新浪剛史経済同友会代表幹事の記者会見発言要旨
代表幹事 新浪 剛史
冒頭、「沖縄科学技術大学院大学(OIST)との合同シンポジウム」について述べた後、記者の質問に答える形で、トランプ政権のカナダ・メキシコに対する関税延期や関税政策の影響、フジテレビへのCM出稿、問題を受けて大株主からフジ・メディアHD取締役相談役へ辞任要請があったことへの受け止め、2025年春闘の中小企業の価格転嫁について発言があった。
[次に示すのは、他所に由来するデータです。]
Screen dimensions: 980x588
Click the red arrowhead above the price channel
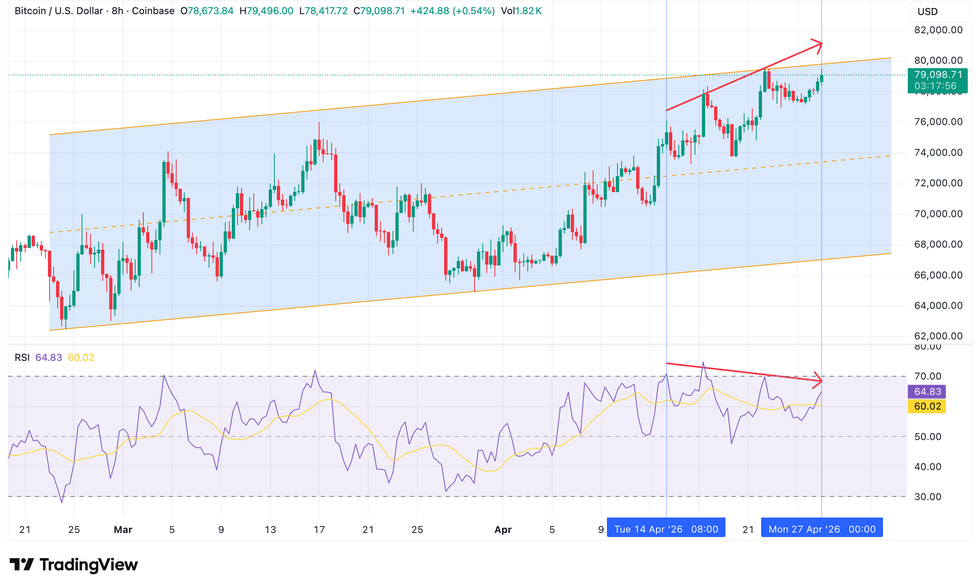(817, 44)
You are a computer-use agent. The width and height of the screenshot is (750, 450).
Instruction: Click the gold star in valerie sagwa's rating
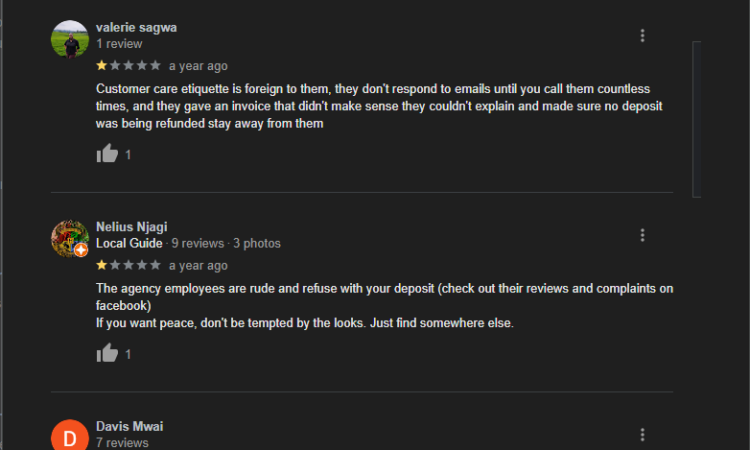pyautogui.click(x=101, y=66)
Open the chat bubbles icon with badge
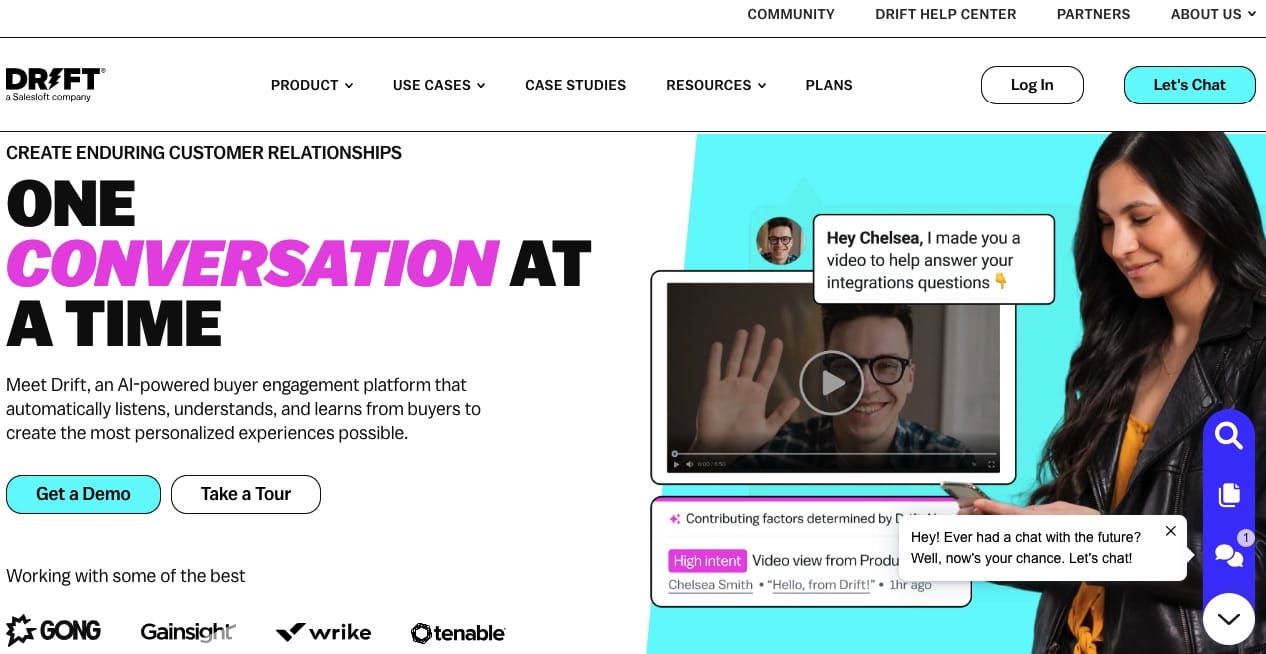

新 浪: 沖縄科学技術大学院大学(OIST)との合同シンポジウムについて案内したい。OISTは開学以来、5年一貫制博士課程を有する大学院大学であり、シュプリンガー・ネイチャー社による研究機関のランキングで世界9位に選ばれた、国内トップの学術機関である。サントリーもOISTと研究開発(R&D)分野で協働している。このような取り組みをより多くの企業に理解してもらい、OISTの活動を後押しするため、昨年から合同シンポジウムを開催している。日本の課題としてR&D投資の低迷が挙げられる。米中と比べても大幅に低く、このような状況を鑑みて、OISTの取り組みから学びながら、また経済同友会として基礎的なR&Dの重要性を認識することが必要である。まずは、どのような取り組みがあるのか研究発表を聞くことで、研究者と企業との関係(を深化させ)、参加者が自社とOIST との共同研究を行うなど、(産学連携を)推進できれば良いと考えている。また、沖縄経済同友会との交流も深めていきたい。昨年も非常に実りあるシンポジウムだったため、今年も大いに期待している。
Q:米国のトランプ大統領がカナダとメキシコに(対して)4日から発動する予定だった関税引き上げを1か月延期すると発表した。この受け止めと米国政府や、今週後半には日米首脳会談を控えているが日本政府に今後どのような動きを期待するのか伺いたい。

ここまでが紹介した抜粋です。